Clancy, in several of his talks, said how, as a newcomer, he wanted to call up the central office of AA and tell them there was a sponsor going around killing newcomers through his dictator-like sponsorship.
He would go on to say: there is no such thing as dictatorship in sponsorship. If the sponsee, at any point, says, 'Well, f@&* you', the dictatorship is over. Some dictatorship!
Now, some sponsors hold their sponsees to account for the actions the sponsees undertook to take, whether specific features of the sponsorship relationship (e.g. calling every day at a certain time) or particular tasks of the programme (Step Four, Step Nine). But all the sponsor is doing is circling back and making sure the sponsee is following through on their own commitments.
Sponsors will also generally call out wrong beliefs, thinking, and behaviour. This is to benefit the sponsee. If a person is hurting themselves through wrong beliefs, thinking, and behaviour, not calling these out is to permit the sponsee to continue hurting themselves (and likely others).
Sponsors will also generally call out poor conduct in the sponsorship relationship: if the sponsee is contrary, argumentative, resistant, unwilling, elusive, or evasive, all of which represent backtracking on the willingness originally expressed, the sponsor is quite right to call these out.
None of this is going to be pleasant for the sponsee, but we're here to get the job done, and getting the job done involves taking responsibility, and taking responsibility is never pleasant.
Now, on top of that, some sponsors are super placid; others are fiery.

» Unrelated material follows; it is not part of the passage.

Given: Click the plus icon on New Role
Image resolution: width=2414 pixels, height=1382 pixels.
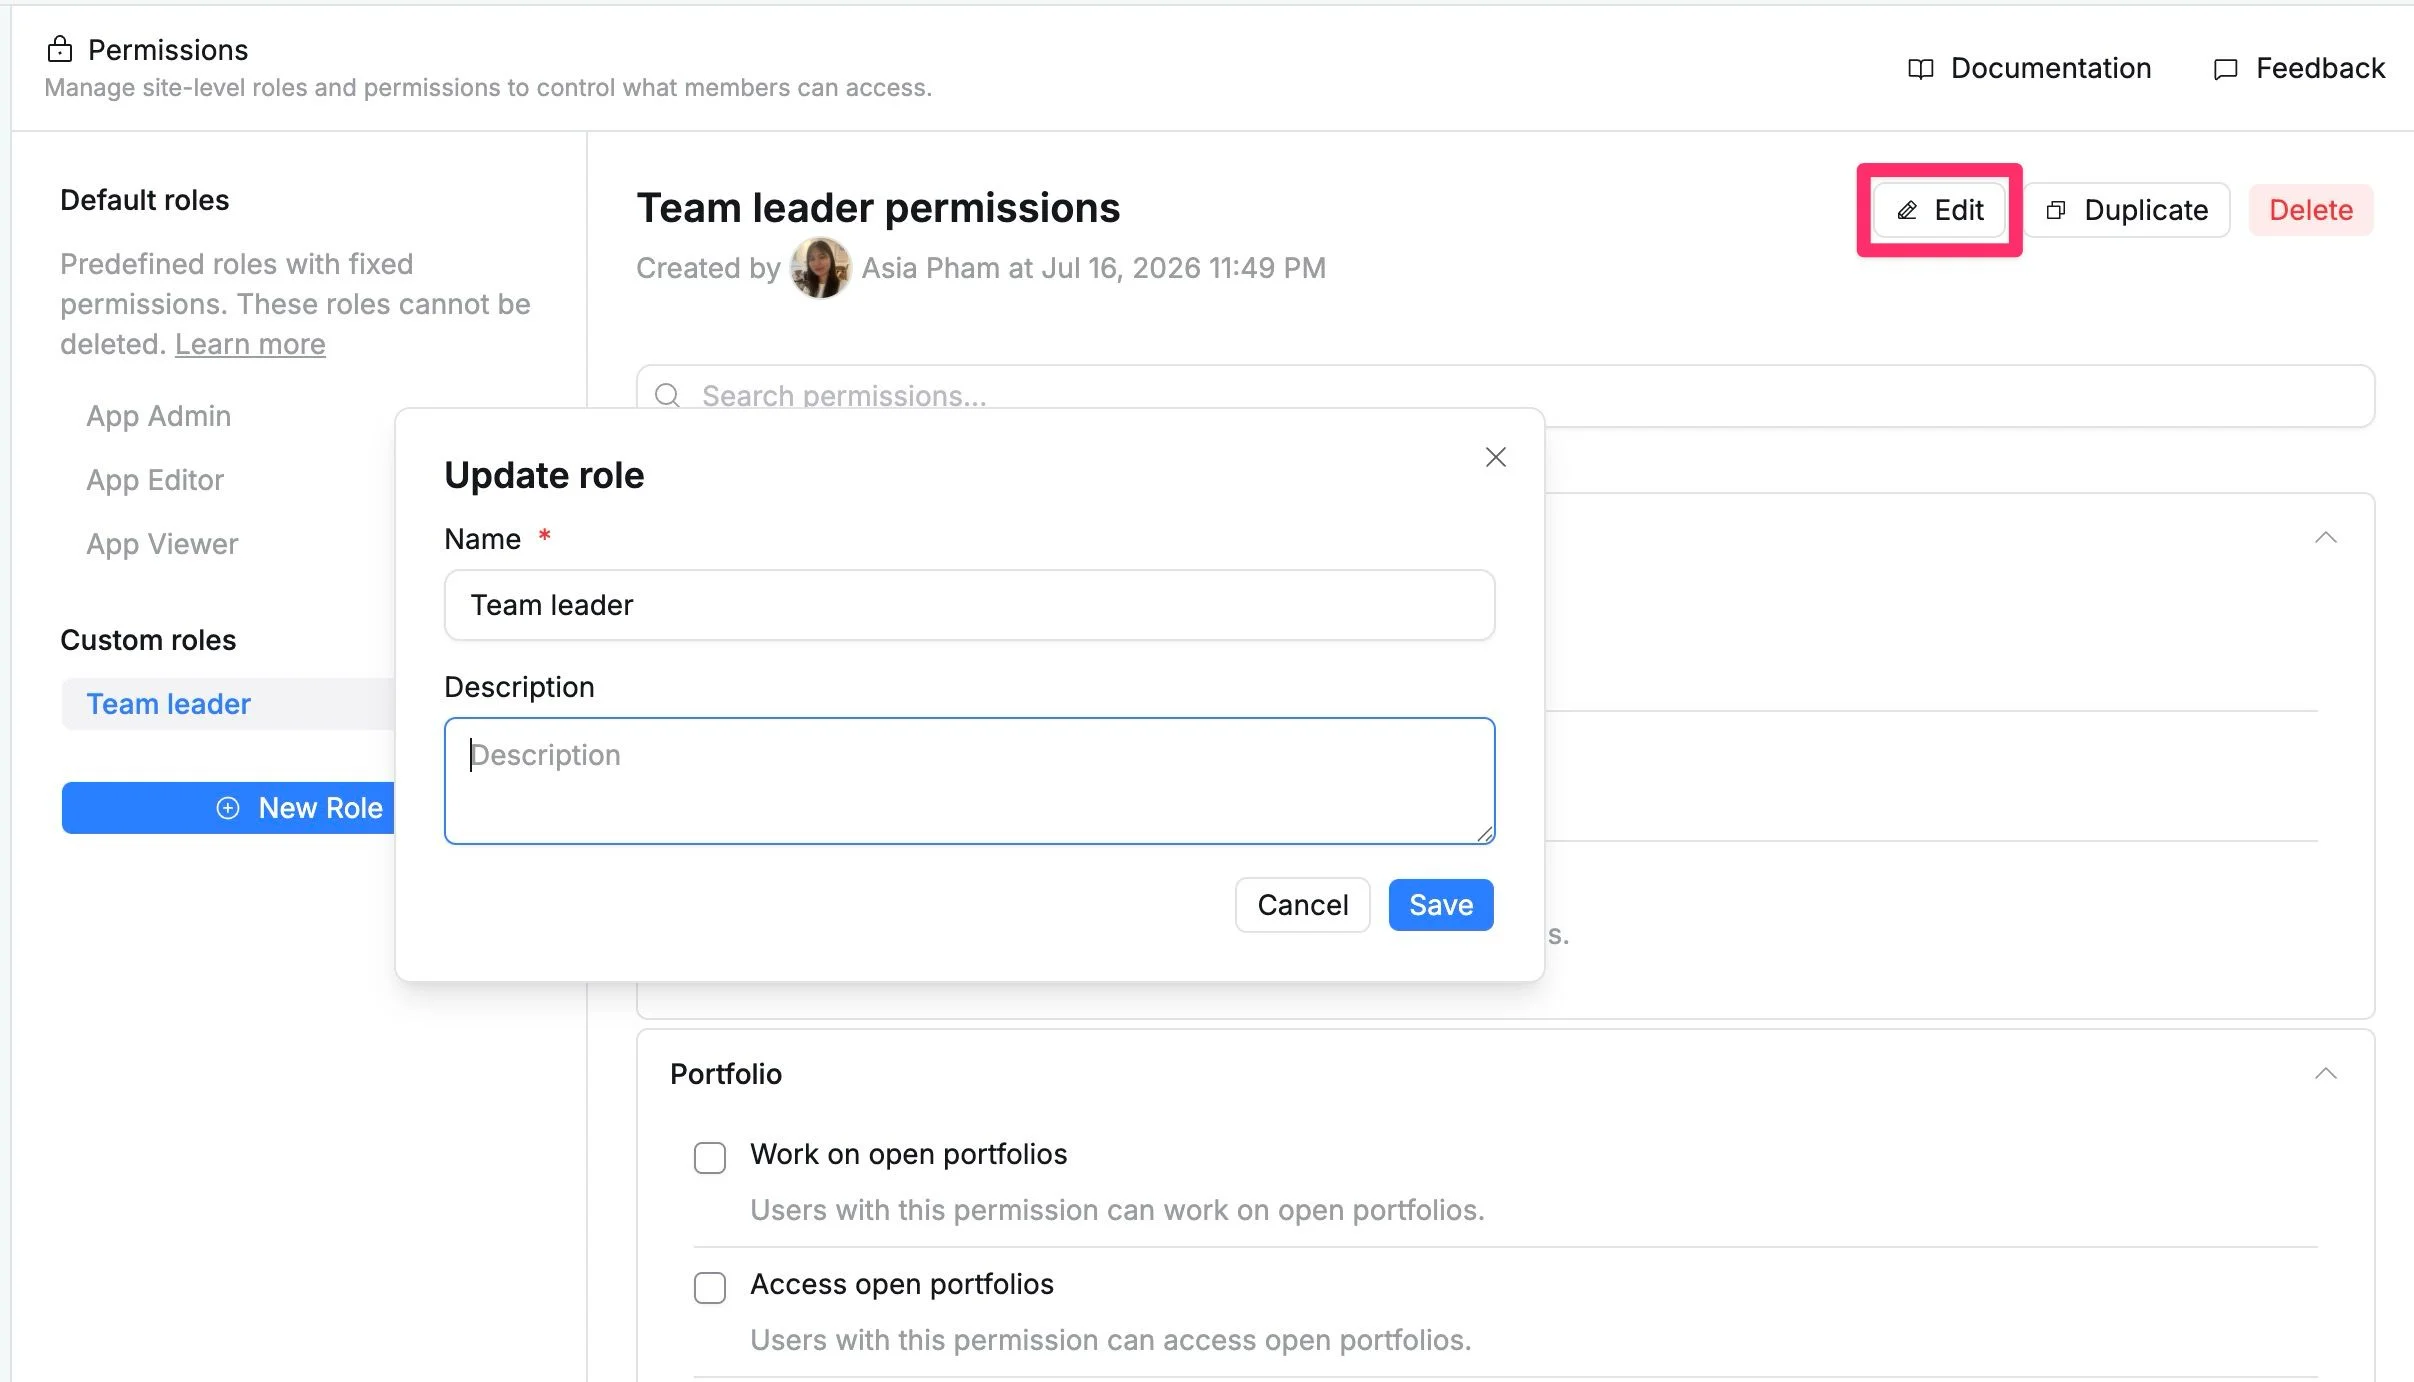Looking at the screenshot, I should (x=228, y=808).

Some are subtle; others are blunt. Some people don't like fiery or blunt.
Now, what is a person to do if they encounter a form of sponsorship they dislike?
Don't build a dossier of evidence and go around recruiting co-crusaders in a war to sully the sponsor's reputation and turn others against them.
What to do:
1. Figure out what type of sponsorship you want. If you want a sponsor who is going to call you to account and call you out on your shit, then that's what you're going to get. Get used to it.

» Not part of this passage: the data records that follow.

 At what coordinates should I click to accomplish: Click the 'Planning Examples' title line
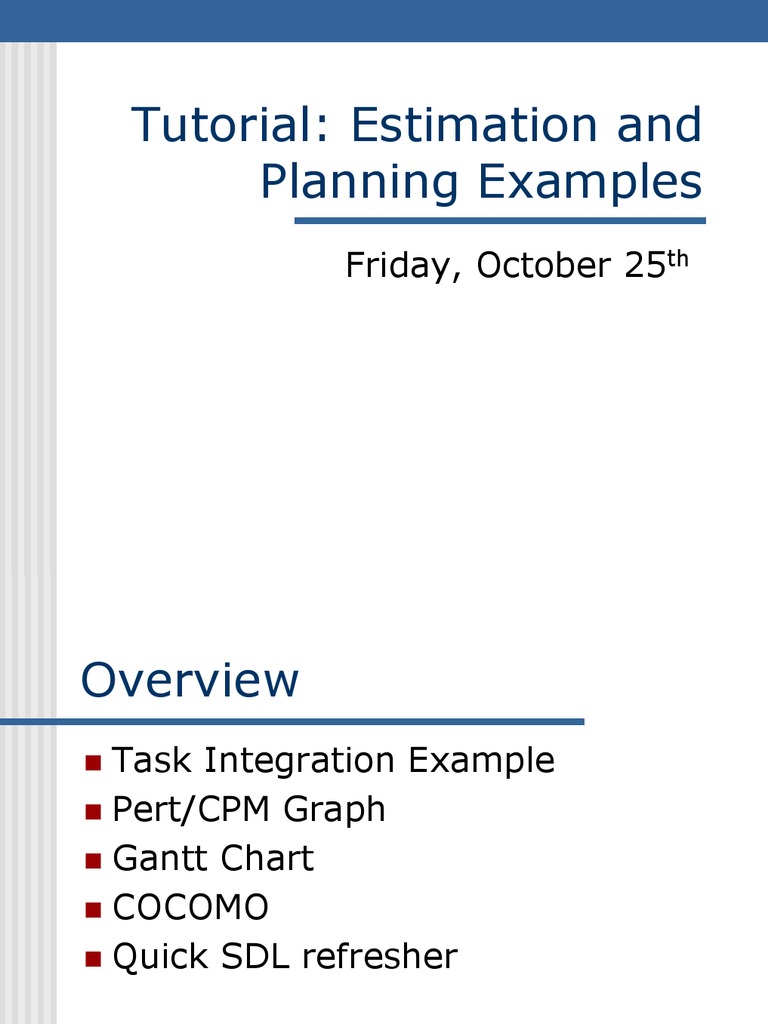tap(481, 183)
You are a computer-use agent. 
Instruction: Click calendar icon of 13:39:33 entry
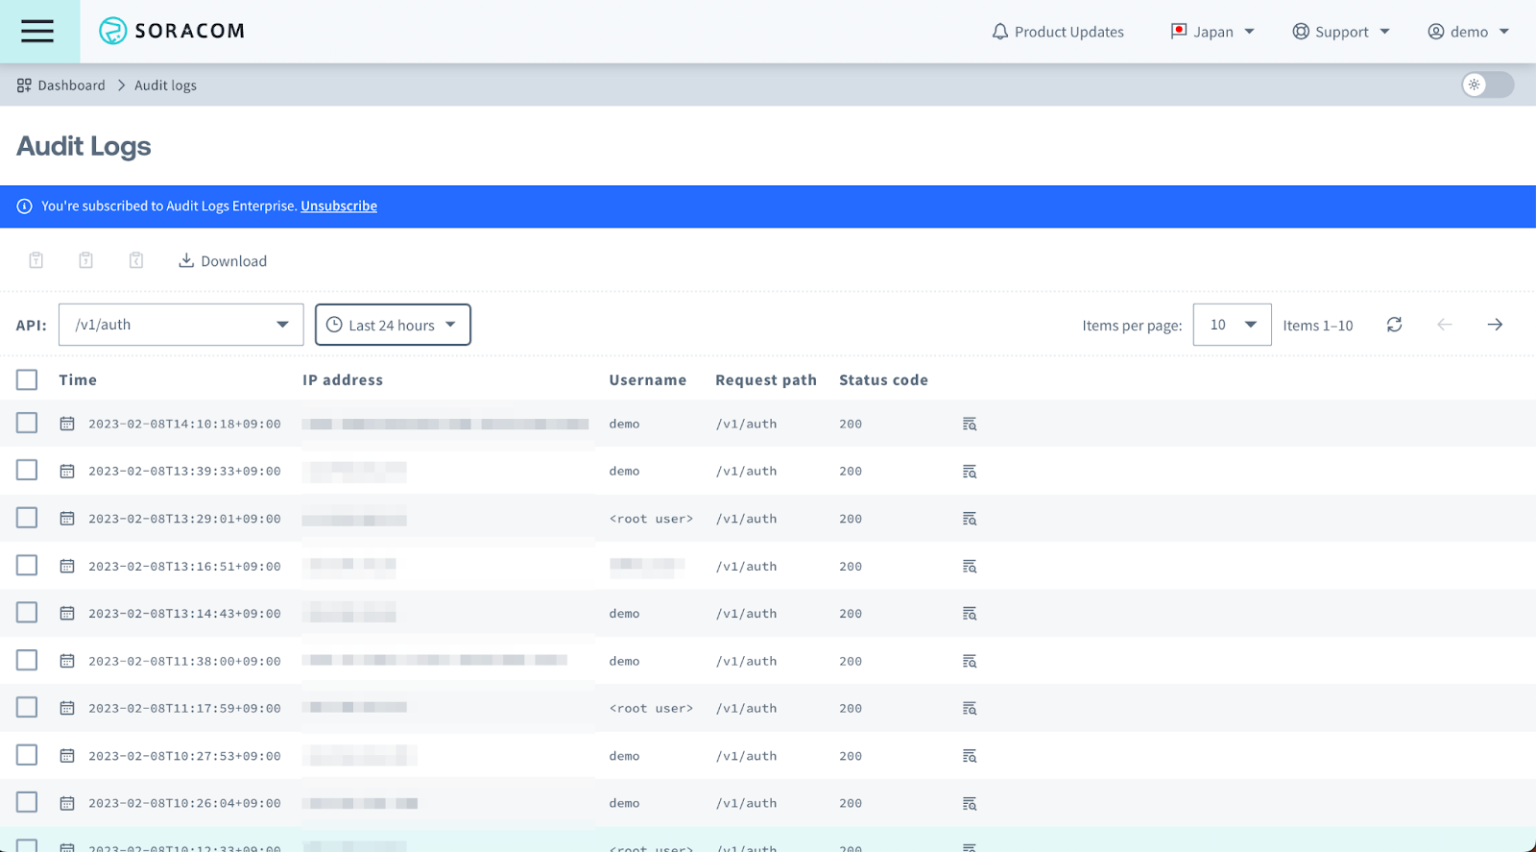point(67,471)
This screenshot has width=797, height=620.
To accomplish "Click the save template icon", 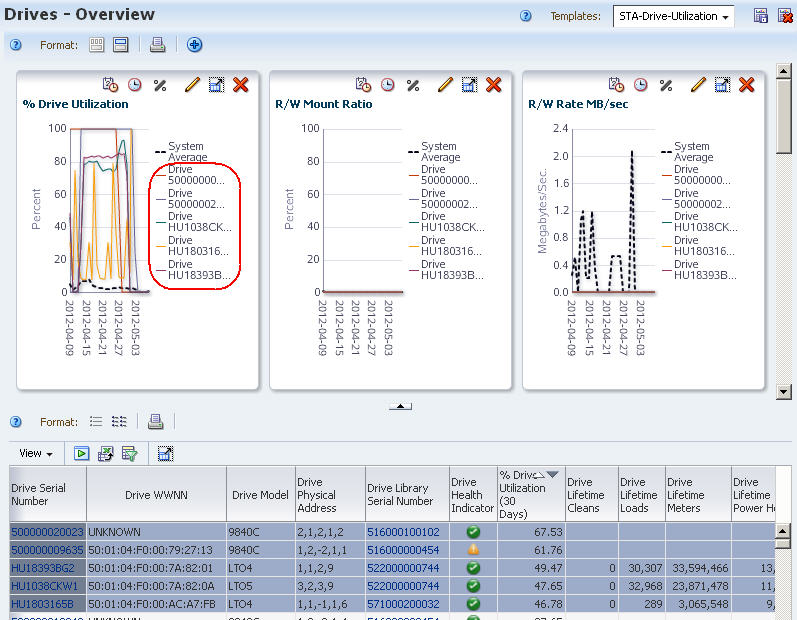I will click(760, 16).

2. If you want a sponsor who does not call you to account or call you out on your shit, that's fine, but you won't get the full benefit. If you don't like other people challenging you, you're unlikely to be willing or able to challenge yourself, and the risk is remaining in a self-constructed prison of unhelpful beliefs, thinking, and behaviour, walled in with layers of self-satisfaction and self-justification.
3. If you just want someone to listen and not comment and just be really, really nice, maybe get a therapist. I had therapists for years. They never once called me to account or pointed out character defects I would be wise to be rid of. I looked forward to the sessions. They were comforting. Sure, nothing really changed, but that's the price of Nice. There are forms of sponsorship like this, where the sponsor never says anything that might upset, challenge, or rattle the sponsee. That's Nice, but it's rarely effective.
4. If you don't want a tough sponsor, and your sponsor is tough, thank them for their time, and go and find someone to your taste.
5. If you do want a tough sponsor, you'll have to get over the fact they are tough.
6. If you don't like fiery or blunt, don't get a fiery or blunt sponsor. If you realise some way in that they are fiery or blunt, or you learn that, contrary to what you thought, you don't like fiery or blunt, get a new sponsor. But there's no point in berating the sponsor for their nature. The destination was almost invariably printed on the ticket. Any AA member who, when sharing, is crystal clear, energetic, and high-powered is likely to be fiery and blunt in their sponsorship technique.
7. If there have been arguments, escalations, etc., the sponsor may well have got all fired up about something, but it always takes two to tango, and the two adults in the scenario, the sponsor and the sponsee, both usually give as good as they get. If your sponsor is apparently exasperated, consider whether you've said or done anything exasperating. There's usually a lesson in there somewhere.
In any case, I learned very quickly I had to get over myself, overlook my juvenile hurt feelings and touchiness, and take criticism and challenge on the chin, both as a sponsee and a sponsor.
This is very good practice for life.
Lots of systems of the world require commitment to a course of action and following through on that action. If you don't, you won't get your benefits, be allowed on the flight, or secure whatever other good is the prize of the compliance.
Employers, clients, and other organisations will also not hold back on feedback. If you can't handle being called out, you'll struggle in employment, business, and public life generally.
Best to use sponsorship as a testbed.
To sum up: accept the deal on offer or go and find a new one.